NEW YORK —
One of the latest weapons in the arms race is machine-readable news. The Thomson Reuters service, one of the more popular offerings, scans 50,000 news sources and 4 million social media sites for stories.
Brown says his programs take news articles and announcements and automatically flag answers to the essential questions — who, what, where, when and why. The answers are translated into a code that an investment firm's trading program can understand and then sent to clients. All of that takes less than one-thousandth of a second.
It's up to the investment fund to place a value on each word and rank established news outlets over other sources like blogs or social media websites, Brown said.
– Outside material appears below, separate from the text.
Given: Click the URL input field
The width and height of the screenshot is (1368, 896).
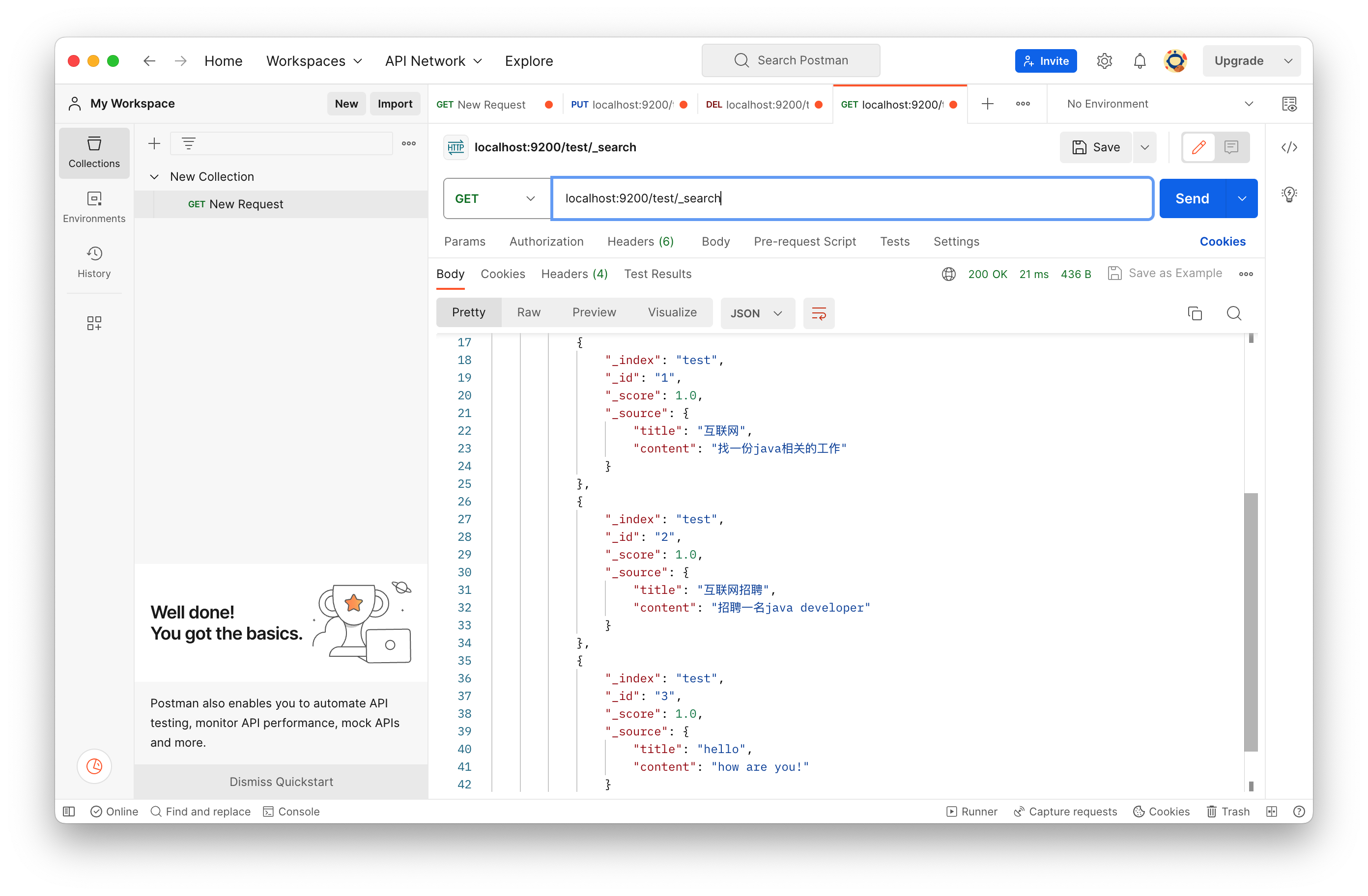Looking at the screenshot, I should tap(851, 198).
Tapping into the stream of comments on Twitter has become increasingly popular. Earlier this month, the SEC cleared companies to release key announcements on Twitter, Facebook and other social-media venues. Bloomberg also added Twitter to its terminals, a fixture on every big bank's trading floor.
Regulators have been studying the problems posed by automatic computer trading for years. Last month, the SEC proposed tighter oversight of automatic trading. Stock exchanges would be required to test their trading systems routinely, and report to the SEC about problems that could damage trading, like hacking.
"The exchanges love speed," said Bart Chilton, a member of the Commodity Futures Trading Commission, a regulator that has been reviewing high-speed programs. "I'm not so sure that fast is always better."